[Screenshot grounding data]
######

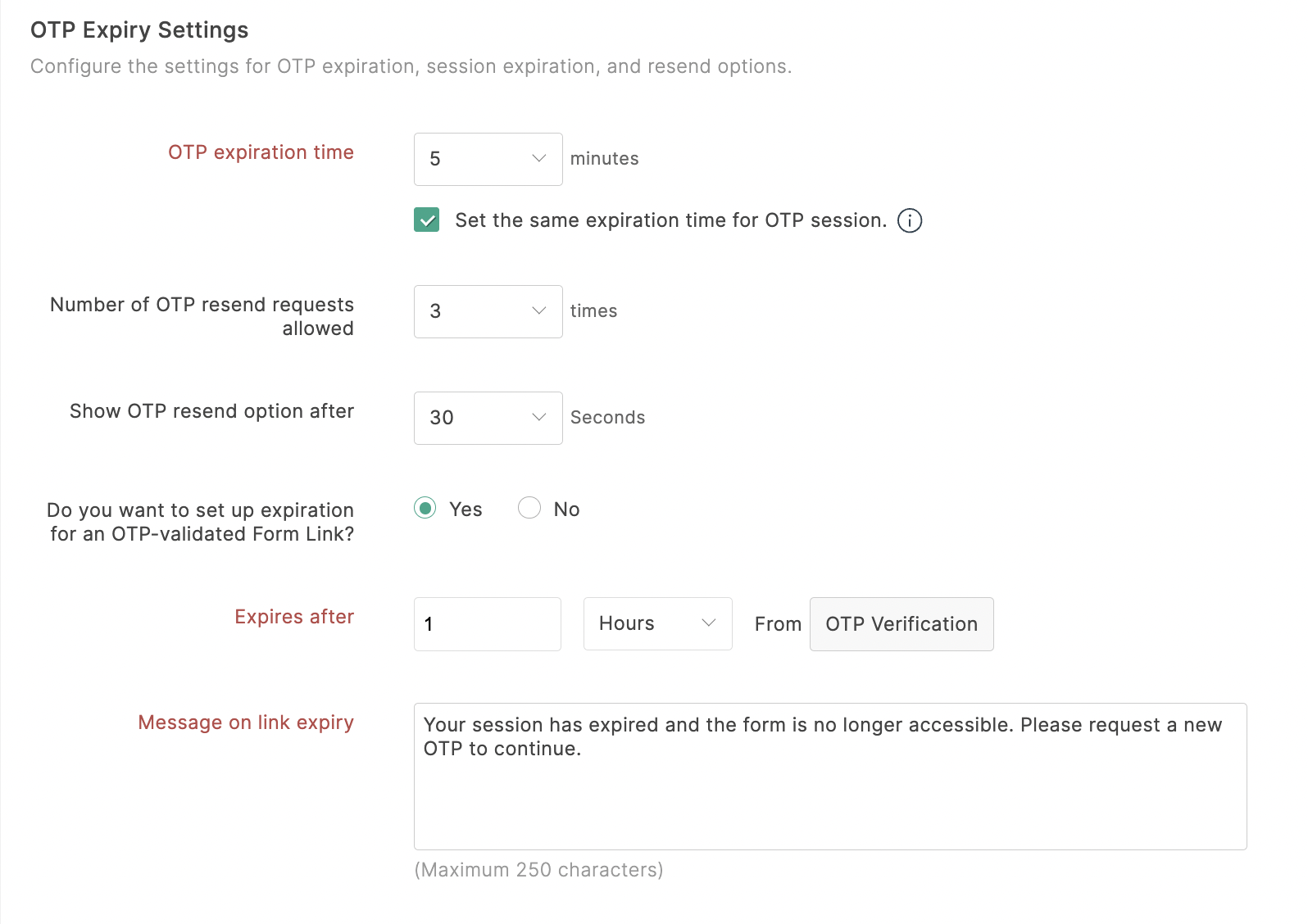Click the chevron arrow in the 5 minutes dropdown
Screen dimensions: 1308x924
coord(538,158)
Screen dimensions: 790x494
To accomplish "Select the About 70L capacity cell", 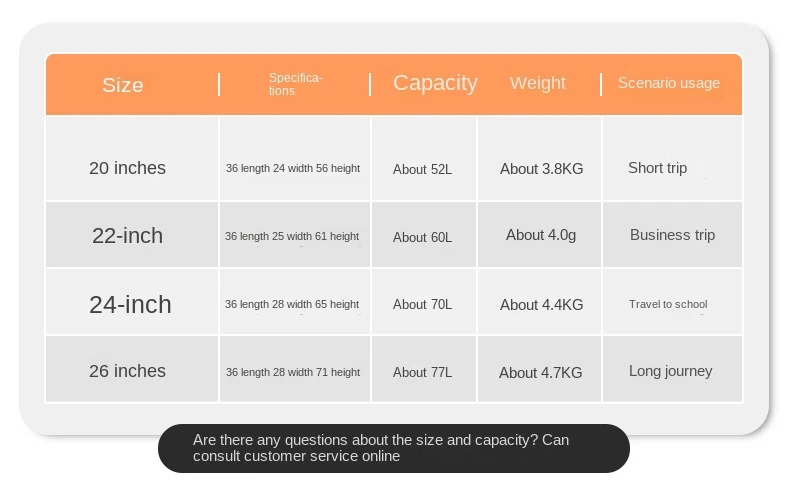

######

§ The task: Take the line that holds "Screen dimensions: 790x494" as the start and the last line of the data as the end. Copy only those lines exactly, both ends included, except the pictures.

§ Answer box:
Screen dimensions: 790x494
To accomplish "Select the About 70L capacity cell", 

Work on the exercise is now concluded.